Évidemment, les fameux « dividendes de la paix » évoqués après la fin de la Guerre froide ne sont pas étrangers à cette évolution, l’armée de Terre ayant dû faire « des impasses capacitaires majeures », au point de devenir « échantillonnaire », a déploré le général Beaudouin. Ce qui, a-t-il continué, n’est pas sans conséquence sur le stock de munitions et la préparation opérationnelle qui, selon lui, s’est « effondrée ».

«A Lorsque j’étais lieutenant en 1988, […] face au Pacte de Varsovie, nous manœuvrions 150 heures par an avec nos AMX-30B2 et tirions une cinquantaine d’obus. Aujourd’hui, nos équipages d’engagés réalisent 60 heures de Leclerc et tirent une vingtaine d’obus par an. On peut parler de simulation pour remplacer ce manque, mais nous avions déjà la simulation à l’époque », a-t-il rappelé. Et d’ajouter : « Certes, nos soldats sont aptes à la rusticité et expérimentés mais la masse en hommes, en matériels, surtout sur le haut du spectre, et l’entrainement à haut niveau manquent ».

Entre 1990 et 2017, les armées ont perdu « une à deux annuités d’un effort déjà insuffisant [c’est-à-dire inférieur aux 2 % du PIB], prélevées au profit d’autres budgets de l’État », a poursuivi le général Beaudouin. Aussi, selon lui, et à cause de cette contrainte budgétaire, l’armée de Terre « n’a eu d’autre alternative que de devenir une armée d’emploi en combat asymétrique » et si, « facialement », elle est une « armée de haute intensité », elle « n’en a que le squelette » étant donné qu’on « lui a enlevé une grande partie de ses muscles ».

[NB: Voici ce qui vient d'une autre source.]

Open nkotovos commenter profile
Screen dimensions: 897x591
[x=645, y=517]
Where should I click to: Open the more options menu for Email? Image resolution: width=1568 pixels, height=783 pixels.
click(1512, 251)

Or, actuellement, l’armée de Terre « n’est pas taillée en termes de caractéristiques militaires, d’entraînement des forces, d’évacuation des blessés et de complétude pour affronter, dans une action centrale, le combat de haute intensité », a jugé le général Beaudouin, qui a cependant adouci son constat en rappelant que « l’armée française interviendra en coalition » et que « l’ultima ratio du président restera toujours le nucléaire si véritablement la France est acculée à certaines situations ».

Sans aller jusqu’à remettre en cause le programme SCORPION, dont il a été un promoteur, le général Beaudouin considère que les Griffon, Serval et autres Jaguar auraient toute leur place dans un conflit de haute intensité… mais qu’ils ne pourraient pas « encaisser le choc central », comme cela fut le cas pour les VAB [véhicules de l’avant blindé] et les AMX-10RC lors de l’opération Tempête du Désert, menée en Irak, en 1991.

« Ce ne sont ni des chars ni des véhicules de combat d’infanterie. De surcroît leur conception à roue limite leur aptitude à être surblindés et à évoluer avec une mobilité tactique pleine et entière dans l’environnement d’un théâtre d’opération centre européen où la chenille est reine. Le choc sera concentré sur les [chars] Leclerc et les VBCI [Véhicules Blindés de Combat d’Infanterie] », a-t-il fait valoir. Aussi recommande-t-il de « reconstruire une force Leclerc plus importante à partir des chars retirés du service et ‘upgrader’ [mettre à niveau, ndlr] le VBCI ». Sauf que, s’agissant des Leclerc, on n’en prend pas le chemin…

Pour rappel, l’armée de Terre compte 200 chars Leclerc. Selon le dossier de presse sur EuroSatory 2024 publié par le ministère des Armées, 130 [au lieu de 160] seront portés au nouveau standard XLR d’ici 2030 et 40 autres le seront avant 2035.

Seulement, pour que l’armée de Terre puisse faire cette transformation, il faudrait consentir un effort budgétaire supplémentaire… qui n’est pas d’actualité au regard de l’état des finances publiques. D’autant plus que d’autres priorités doivent être financées [dissuasion, nouveaux champs de conflictualité, etc.]. Un autre obstacle identifié par le général Beaudouin serait la réticence à s’écarter du modèle tel qu’il a été défini.

« L’armée de Terre n’a pas de système de supériorité unique. Elle fonctionne par combinaison des effets et génération de forces en fonction de la nature du conflit. Or certains effets ont été réduits aux acquêts. Trente ans de corps expéditionnaire impriment les mentalités à tous les échelons. […] Il faut changer d’état d’esprit et prendre résolument le virage du retour, équilibré, à un corps blindé mécanisé complet. Même si l’action sera très longue », a-t-il conclu.